И он вспоминал. Иногда он надевал свою маску и так сидел у открытого окна, воскрешая молодость и пугая случайных прохожих.

* * *

Ровно через пять минут, как Синявский и обещал, он возник в виде странного явления: глаза – враскоряку, язык – на поясе, ноги – отдельно. За пять минут! Включая дорогу! Если бы я никогда не пил вина, я бы поверил. Но я ли не пил вина, не говоря уже о водке! Я пил «Фетяску» и кислый до икоты «Рислинг», «Мукузани» и «Негру де пуркарь». Я пил «Кагор» из запасов Кицканского монастыря и волжский «Солнцедар», пронесенный в воинскую часть в сапоге моего приятеля Кривовыева. Я пил тягучую, как кисель, розовую «Лидию» и отвратительный, как всякая неестественная смесь, вермут «Букет Молдавии». Я пил все столовые вина с Бессарабского рынка и нежнейшую «Изабеллу» из сокровенных подвалов, куда допускались только избранные.
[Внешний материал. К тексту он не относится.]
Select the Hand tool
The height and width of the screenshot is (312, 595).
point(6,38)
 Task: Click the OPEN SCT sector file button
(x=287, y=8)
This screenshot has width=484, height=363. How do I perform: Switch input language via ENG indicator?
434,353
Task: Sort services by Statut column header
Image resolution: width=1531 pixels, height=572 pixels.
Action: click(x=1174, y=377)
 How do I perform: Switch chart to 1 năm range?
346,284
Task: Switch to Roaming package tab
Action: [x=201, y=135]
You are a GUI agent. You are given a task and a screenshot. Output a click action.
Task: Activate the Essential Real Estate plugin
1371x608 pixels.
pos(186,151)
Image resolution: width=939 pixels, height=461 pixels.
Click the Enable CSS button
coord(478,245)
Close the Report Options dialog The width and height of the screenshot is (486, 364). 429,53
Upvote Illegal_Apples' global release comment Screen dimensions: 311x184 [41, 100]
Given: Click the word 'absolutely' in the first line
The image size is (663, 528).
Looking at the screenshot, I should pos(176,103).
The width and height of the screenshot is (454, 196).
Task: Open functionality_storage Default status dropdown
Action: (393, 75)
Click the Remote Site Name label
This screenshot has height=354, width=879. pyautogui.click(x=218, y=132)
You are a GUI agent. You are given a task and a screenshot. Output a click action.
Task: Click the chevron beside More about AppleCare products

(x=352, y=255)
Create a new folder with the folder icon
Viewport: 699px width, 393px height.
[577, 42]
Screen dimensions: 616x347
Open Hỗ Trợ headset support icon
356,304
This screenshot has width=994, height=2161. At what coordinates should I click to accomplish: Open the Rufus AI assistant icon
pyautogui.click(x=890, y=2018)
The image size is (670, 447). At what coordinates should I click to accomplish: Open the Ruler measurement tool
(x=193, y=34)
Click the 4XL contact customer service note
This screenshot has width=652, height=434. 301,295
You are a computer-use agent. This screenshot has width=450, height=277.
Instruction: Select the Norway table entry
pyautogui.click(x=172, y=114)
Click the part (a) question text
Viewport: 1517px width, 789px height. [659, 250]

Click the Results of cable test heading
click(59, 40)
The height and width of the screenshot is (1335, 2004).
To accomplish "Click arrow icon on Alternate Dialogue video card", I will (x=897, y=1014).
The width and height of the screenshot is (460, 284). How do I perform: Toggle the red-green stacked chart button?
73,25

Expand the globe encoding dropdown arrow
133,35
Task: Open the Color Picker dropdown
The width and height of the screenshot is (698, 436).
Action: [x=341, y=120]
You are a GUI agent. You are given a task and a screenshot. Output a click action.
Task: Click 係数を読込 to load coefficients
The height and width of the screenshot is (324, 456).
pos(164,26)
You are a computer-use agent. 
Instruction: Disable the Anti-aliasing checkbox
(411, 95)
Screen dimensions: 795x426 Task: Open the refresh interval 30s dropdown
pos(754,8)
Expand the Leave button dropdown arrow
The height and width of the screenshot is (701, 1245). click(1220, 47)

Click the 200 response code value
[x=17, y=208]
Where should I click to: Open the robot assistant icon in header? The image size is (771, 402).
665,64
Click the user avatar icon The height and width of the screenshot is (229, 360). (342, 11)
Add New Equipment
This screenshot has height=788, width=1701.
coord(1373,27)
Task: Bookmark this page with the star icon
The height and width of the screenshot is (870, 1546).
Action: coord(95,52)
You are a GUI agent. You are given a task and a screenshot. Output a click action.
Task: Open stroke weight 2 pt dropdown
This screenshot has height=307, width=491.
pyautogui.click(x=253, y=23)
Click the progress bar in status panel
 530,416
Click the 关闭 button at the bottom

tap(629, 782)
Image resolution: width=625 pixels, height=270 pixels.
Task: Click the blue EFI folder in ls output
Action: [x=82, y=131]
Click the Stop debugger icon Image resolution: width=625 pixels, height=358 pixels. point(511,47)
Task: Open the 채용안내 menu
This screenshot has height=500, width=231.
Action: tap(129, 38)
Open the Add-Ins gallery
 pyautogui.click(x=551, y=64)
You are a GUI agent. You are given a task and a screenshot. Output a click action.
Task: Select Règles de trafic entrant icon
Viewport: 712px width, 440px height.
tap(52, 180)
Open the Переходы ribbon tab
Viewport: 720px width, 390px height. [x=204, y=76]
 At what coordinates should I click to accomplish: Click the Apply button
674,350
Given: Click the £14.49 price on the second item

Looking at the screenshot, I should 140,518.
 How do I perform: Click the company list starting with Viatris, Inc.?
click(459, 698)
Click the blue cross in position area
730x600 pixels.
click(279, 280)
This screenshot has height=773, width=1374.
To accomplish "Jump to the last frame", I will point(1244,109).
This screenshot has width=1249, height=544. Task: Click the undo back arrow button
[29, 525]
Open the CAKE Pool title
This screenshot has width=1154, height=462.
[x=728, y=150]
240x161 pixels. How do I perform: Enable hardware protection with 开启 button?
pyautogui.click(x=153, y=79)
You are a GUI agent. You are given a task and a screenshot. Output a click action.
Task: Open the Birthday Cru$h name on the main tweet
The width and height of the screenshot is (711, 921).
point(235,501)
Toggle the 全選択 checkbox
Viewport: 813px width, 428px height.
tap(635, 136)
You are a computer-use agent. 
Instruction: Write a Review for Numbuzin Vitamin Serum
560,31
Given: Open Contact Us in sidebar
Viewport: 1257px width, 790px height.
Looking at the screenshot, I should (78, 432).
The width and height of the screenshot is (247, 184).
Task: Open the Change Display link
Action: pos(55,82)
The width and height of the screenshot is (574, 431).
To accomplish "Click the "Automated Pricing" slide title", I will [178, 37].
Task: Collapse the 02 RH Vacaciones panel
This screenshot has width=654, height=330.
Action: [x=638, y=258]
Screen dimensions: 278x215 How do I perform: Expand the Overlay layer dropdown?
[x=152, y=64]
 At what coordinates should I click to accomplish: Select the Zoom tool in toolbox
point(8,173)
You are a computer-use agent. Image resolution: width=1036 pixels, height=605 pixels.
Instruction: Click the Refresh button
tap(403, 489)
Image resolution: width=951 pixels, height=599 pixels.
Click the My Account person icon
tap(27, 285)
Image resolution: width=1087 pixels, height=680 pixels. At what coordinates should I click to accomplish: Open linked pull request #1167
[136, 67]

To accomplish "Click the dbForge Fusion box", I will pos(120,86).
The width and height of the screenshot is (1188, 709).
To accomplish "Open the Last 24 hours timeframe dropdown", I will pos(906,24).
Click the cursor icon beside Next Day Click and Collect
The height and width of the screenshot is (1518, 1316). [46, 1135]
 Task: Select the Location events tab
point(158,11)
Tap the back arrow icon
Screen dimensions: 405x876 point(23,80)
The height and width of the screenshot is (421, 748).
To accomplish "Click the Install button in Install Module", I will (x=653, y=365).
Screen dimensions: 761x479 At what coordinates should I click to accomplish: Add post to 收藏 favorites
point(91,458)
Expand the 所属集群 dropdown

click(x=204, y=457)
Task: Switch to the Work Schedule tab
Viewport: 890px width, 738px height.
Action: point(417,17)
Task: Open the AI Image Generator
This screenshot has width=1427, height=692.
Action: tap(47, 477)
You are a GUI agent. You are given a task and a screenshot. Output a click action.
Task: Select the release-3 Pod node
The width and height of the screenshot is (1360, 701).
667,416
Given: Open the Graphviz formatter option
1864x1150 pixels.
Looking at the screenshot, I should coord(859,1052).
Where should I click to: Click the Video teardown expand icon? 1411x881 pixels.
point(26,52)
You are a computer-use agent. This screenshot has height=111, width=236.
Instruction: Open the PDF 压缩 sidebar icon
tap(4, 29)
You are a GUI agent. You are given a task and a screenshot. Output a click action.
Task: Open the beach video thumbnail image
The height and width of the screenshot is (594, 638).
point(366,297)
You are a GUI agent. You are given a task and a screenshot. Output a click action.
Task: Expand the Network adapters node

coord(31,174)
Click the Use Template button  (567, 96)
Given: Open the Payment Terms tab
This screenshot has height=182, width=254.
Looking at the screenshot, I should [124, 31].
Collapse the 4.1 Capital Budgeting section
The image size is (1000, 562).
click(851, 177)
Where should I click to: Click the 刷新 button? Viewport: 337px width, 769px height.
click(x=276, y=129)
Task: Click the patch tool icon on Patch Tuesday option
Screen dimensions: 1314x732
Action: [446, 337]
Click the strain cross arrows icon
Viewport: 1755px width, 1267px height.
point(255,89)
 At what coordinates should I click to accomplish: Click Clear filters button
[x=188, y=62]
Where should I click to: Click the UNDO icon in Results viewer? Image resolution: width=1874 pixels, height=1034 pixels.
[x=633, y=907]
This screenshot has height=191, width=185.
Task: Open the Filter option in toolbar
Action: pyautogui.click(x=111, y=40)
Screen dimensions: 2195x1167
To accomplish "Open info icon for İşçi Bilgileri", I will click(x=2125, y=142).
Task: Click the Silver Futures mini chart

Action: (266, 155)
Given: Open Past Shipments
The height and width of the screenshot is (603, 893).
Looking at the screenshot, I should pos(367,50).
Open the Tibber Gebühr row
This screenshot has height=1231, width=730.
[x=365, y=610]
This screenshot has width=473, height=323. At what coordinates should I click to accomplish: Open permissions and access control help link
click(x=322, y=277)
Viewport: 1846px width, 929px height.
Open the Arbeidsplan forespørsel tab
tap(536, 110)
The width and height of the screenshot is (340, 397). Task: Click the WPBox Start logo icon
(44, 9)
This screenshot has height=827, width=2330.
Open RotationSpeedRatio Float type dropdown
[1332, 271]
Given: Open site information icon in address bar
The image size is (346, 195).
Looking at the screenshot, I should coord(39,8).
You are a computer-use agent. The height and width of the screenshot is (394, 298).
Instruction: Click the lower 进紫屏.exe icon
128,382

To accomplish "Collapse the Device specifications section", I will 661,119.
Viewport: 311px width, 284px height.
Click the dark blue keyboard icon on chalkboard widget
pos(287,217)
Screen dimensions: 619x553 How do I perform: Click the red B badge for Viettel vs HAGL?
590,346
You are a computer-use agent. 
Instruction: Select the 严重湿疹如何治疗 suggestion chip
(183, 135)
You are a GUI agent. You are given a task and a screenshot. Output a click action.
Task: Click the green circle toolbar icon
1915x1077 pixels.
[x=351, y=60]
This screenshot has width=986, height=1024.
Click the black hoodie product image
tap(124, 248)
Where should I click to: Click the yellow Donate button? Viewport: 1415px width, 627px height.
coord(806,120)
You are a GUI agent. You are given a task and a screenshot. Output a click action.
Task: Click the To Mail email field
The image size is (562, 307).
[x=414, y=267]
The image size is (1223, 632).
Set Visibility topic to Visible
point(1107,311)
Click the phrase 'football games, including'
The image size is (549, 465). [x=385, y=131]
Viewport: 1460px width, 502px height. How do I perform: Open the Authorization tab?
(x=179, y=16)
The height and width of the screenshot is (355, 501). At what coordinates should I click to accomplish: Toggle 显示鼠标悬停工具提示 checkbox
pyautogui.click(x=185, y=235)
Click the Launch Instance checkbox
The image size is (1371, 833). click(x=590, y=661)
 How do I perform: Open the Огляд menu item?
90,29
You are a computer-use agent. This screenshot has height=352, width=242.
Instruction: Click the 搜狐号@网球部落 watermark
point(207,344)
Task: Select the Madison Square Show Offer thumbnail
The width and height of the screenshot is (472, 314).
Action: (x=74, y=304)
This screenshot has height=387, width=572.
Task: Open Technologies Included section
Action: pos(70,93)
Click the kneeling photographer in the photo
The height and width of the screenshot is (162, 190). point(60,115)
Я даже пил «Портвейн» московского розлива, от которого падали под стол лучшие поэты подцензурной эпохи. Но я никогда не напивался за пять минут, включая дорогу. Однако же факт, как говорится, был налицо. Еще пять минут назад он собирался съесть мои книжки, а теперь, как персонаж офорта Гойи, красовался в художественной раме двери, смотрел в разные стороны одновременно и прислушивался: не раздадутся ли из кухни грозные шаги командорши.